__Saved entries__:

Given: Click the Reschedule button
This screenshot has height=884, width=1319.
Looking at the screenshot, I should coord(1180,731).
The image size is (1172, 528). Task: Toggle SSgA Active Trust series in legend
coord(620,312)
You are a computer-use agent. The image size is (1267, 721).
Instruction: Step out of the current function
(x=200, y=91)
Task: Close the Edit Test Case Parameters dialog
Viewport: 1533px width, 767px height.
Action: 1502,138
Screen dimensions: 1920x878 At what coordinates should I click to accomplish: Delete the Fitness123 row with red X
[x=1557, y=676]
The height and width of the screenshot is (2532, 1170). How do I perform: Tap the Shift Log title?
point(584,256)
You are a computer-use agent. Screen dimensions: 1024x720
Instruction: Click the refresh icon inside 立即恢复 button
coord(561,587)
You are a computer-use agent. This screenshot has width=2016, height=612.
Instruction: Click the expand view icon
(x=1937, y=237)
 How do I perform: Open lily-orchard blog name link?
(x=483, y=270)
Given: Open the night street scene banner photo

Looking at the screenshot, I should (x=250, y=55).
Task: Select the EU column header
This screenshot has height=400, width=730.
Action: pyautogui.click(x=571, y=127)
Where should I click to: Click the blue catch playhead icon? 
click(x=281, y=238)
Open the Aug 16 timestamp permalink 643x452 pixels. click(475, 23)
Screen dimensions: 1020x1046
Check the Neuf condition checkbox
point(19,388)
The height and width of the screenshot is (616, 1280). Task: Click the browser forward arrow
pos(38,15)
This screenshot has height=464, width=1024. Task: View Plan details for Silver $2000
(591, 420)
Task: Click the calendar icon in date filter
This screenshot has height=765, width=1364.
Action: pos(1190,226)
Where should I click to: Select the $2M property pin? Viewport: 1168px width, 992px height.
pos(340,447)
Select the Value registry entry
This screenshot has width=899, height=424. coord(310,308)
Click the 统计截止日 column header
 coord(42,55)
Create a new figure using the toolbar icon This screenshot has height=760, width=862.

__WHAT THE TASK ASKS__: A single number is the whole answer: the number of lines in the entries that include "computer".

__RESULT OF THE EXERCISE__: 3